Rationale

The ROV construction must have the capabilities of a standard ROV that allow the overall system to pick-up, move, and place stationed rings on an underwater tower. In this case, the mechanical arm of the ROV must provide the proper capabilities to pick-up and move the plastic rings without dropping the rings or inaccurately placing the rings. To achieve this goal, the design of the ROV’s mechanical arm must be maneuverable, functional, and efficient.  Achievement of this includes the proper construction and attachment of the parts of the mechanical arm to each joint and the ROV itself.

The first alternate solution consists of a very compact design. This design has many advantages due to its ease of move and close joints. This design is made of PVC and metal joints. The material make-up of this design does not give this solution a good rating due to the fact that it affects the buoyancy of the ROV. The largest problem with the first alternate solution lies in the length of the mechanical arm design. The length of the mechanical arm in this design does not give a long reach to the plastic rings placed on the underwater tower causing the efficiency and effectiveness to decrease in rating.

The second alternate solution designed consists of a PVC make-up, a three pronged claw, and two main joints. However, using the second alternate solution reduces the capabilities of the ROV. Using this solution allows the ROV to have more range, better efficiency, and more effective and accurate attachments to the plastic rings. This alternate solution causes uneven buoyancy throughout the ROV due to the PVC make-up.

The third alternate solution gives more responsibility to the ROV driver. This design does not have a joint that allows the arm to move in the left and right motion. This reduces the functionality and efficiency of the ROV. The third alternate solution lacks in length which causes similar problems to the first alternate solution. This alternate solution is made up of a metal make-up. This causes an extremely uneven weight distribution throughout the ROV by placing more than half of the weight on the hull.

The fourth alternate solution takes a different approach on the third alternate solution.
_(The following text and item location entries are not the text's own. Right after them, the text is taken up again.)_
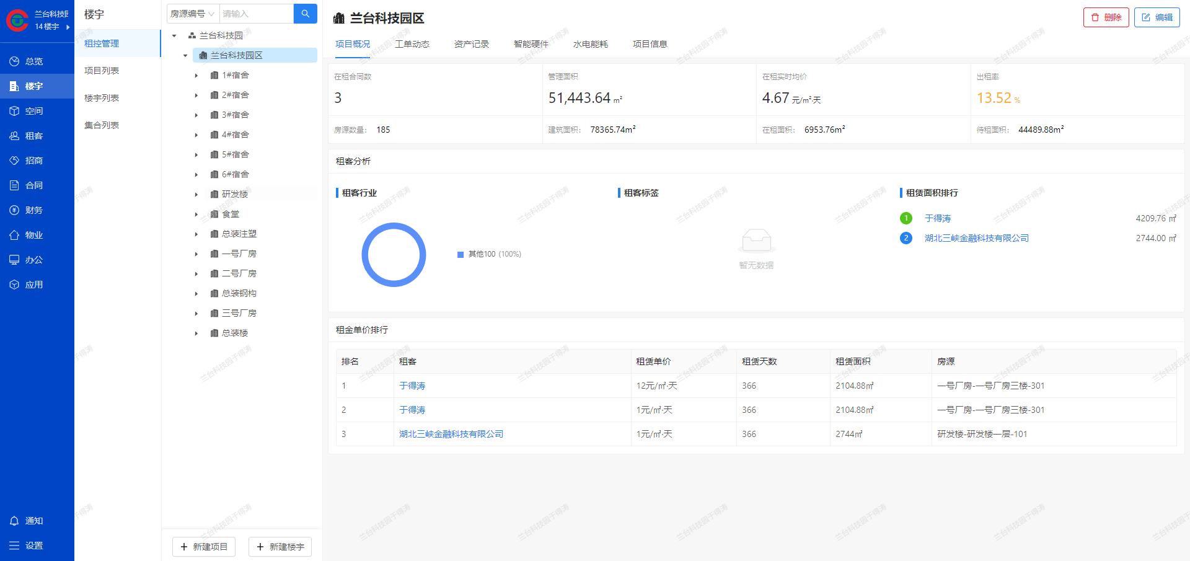Open the 财务 finance sidebar icon
Image resolution: width=1190 pixels, height=561 pixels.
pos(14,210)
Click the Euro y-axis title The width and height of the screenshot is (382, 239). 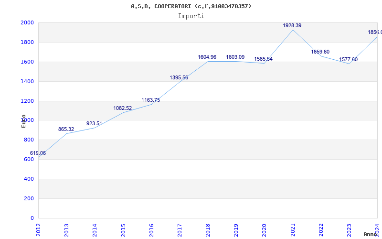pos(23,120)
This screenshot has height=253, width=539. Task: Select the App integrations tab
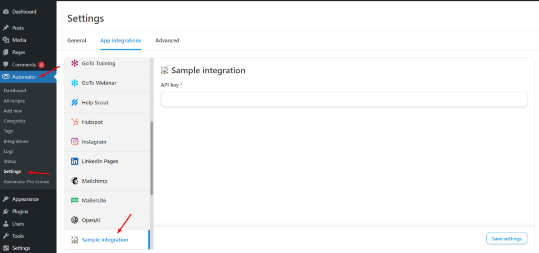click(x=121, y=41)
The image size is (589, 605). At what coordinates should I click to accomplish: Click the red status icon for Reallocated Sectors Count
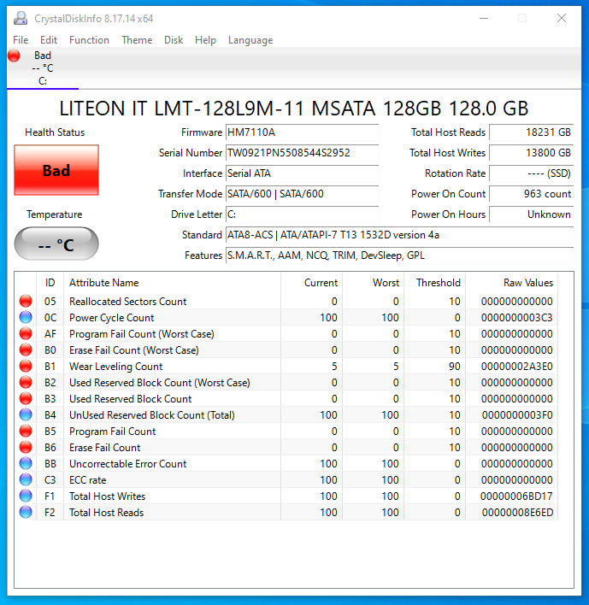pos(26,302)
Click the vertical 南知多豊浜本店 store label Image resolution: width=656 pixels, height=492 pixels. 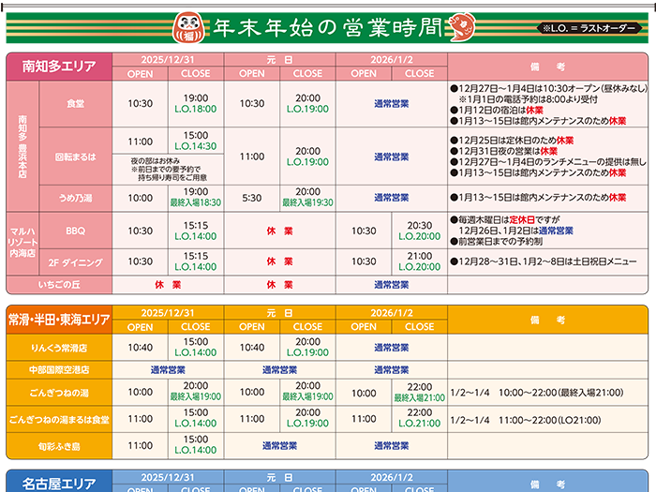[x=22, y=145]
Material make-up remains consistent between the third and fourth alternate solutions. The extended length of the fourth alternate solutions in conjunction with the metal make-up of the mechanical arm causes an even larger uneven weight distribution which reduces the capabilities of the ROV. However, the length of the fourth alternate solution extends the reach of the ROV. The lack of a joint giving the mechanical arm a left and right motion decreases the ability of the mechanical arm to pick-up and place the plastic rings efficiently.

The fifth alternate solution consists of a PVC make-up with metal joints and a metal two-pronged claw. The PVC in this design incorporates holes in the design to allow water to flow through the mechanical arm. This allows the mechanical arm to keep more of a buoyant state due to the fact the PVC with holes allows water to enter and releases air. The fifth mechanical arm design includes only one joint that moves the mechanical arm in a left and right motion. The two-pronged claw at a ninety degree angle allows for the ROV to move up to the plastic ring tower and place the claw around one part of the ring without knocking the ring off of the ring stand. This design also has a two foot length which allows the mechanical arm to reach out at a distance and allows the mechanical arm to be functional and efficient.

 



The chart above rates five viable solutions for mechanical arm alternate solutions. The scale used for each category is on a scale from 1-5 where five is the highest and one is the lowest. Each solution was scored off of specification generated in the design process. Solution five fits the design the best due to the design’s rating in all specifications.